2.1 ASR Types and Mechanisms

ASR systems have two types: (i) discrete word and (ii) continuous speech recognition. Each type is divided into two categories. First, speaker dependent where the system learns the unique characteristics of a person’s voice. New users should train the system by speaking certain words or paragraphs first. Second, speaker independent, the aim of these systems is to recognize anyone’s voice for a specific language. No training is needed by the end user before using the system. It is usually used by interactive applications where the business needs limit asking the user to read few sentences or pages before the speech recognition starts. This kind of systems are usually pre-trained with large variety of recordings. Training is performed using a statistical models such as HMM.

Speaker-dependent systems achieve better WERs than speaker-independent systems because the former is adapted to an individual user, which can be a factor of two or three times lower than a speaker-independent system when using the same amount of training data [23]. Speaker-independent systems might struggle when a new user uses the system. It is not practical to train the system again for each new user. Thus, speech adaptation techniques are used to alleviate this burden by quickly tuning the system parameters to the new user. This leads to speaker adaptive training (SAT), which produces smaller models estimated variances, higher training set likelihoods, and improved results compared to trained systems without adaptation. However, it requires higher amount of storage and more computation power [23,24,25]. Several techniques are available for speaker adaptation such as maximum a posteriori parameter estimation (MAP) [26] and maximum likelihood linear regression (MLLR) [27]. Reviews of speaker adaptation techniques are presented in [23, 28].

We study some of the methods used for speech recognition in this section. First, DTW is used to find the best alignment between two time series so that a time series can be changed nonlinearly by widening or decreasing it along its time axis (i.e., wrapping) [29]. Wrapping can then be used to calculate the corresponding regions to find the similarity between them. In speech recognition, DTW is used to decide which waveform represents the spoken phrase. The scheme is used to calculate the difference of the time adjustment of two words. DTW has some limitations such as high complexity of O(\(n^2v\)), hard to evaluate two elements from two distinct sequences. It is suitable for simple applications [29].

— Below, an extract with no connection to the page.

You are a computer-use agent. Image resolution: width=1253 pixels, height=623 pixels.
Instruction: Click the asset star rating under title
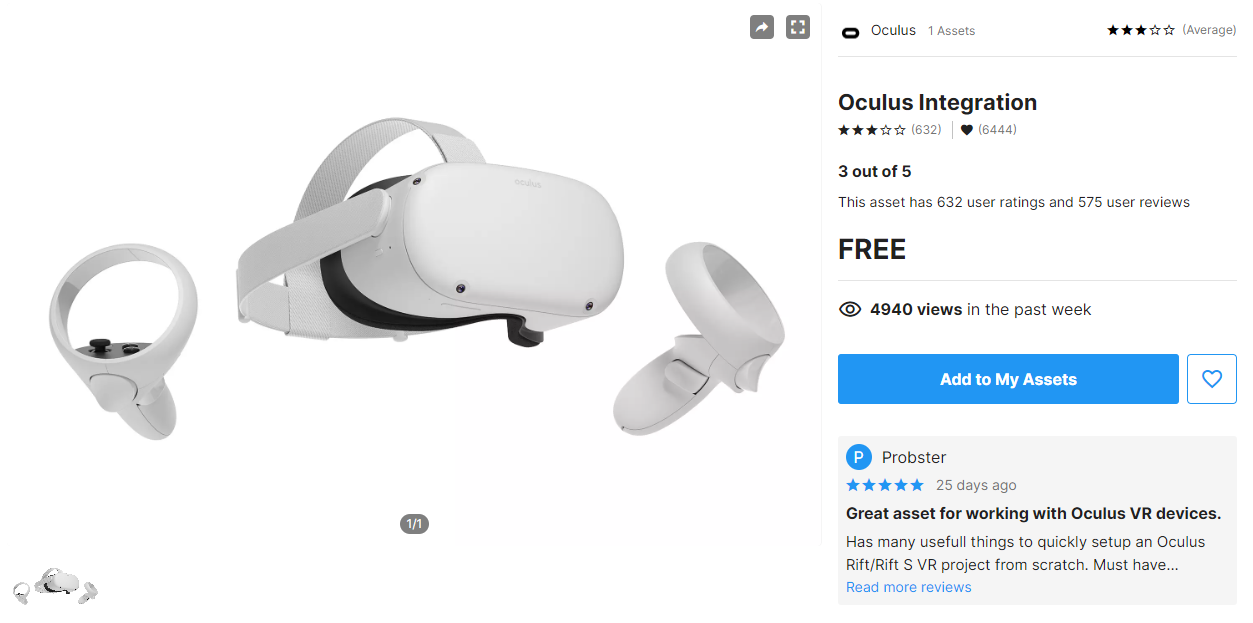point(872,130)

Second, HMMs are finite state machines where transition between states is made instantly at equal periods (clocks). With every movement, the system produces observations where two processes are taking place: the transparent process, characterized by the observation string (feature sequence), and the hidden process characterized by the state string. The main issues of this technique are the sequence of time, the comparison methods, the assumption that successive observation are independent, constant length observation frames, and large number of parameters [30,31,32,33,34,35,36,37]. Most systems use a hybrid of HMM and GMM to build their ASR systems. HMMs are used to determine the temporal variability of speech while GMMs are used to determine how HMM states fits the frames acoustic input [38].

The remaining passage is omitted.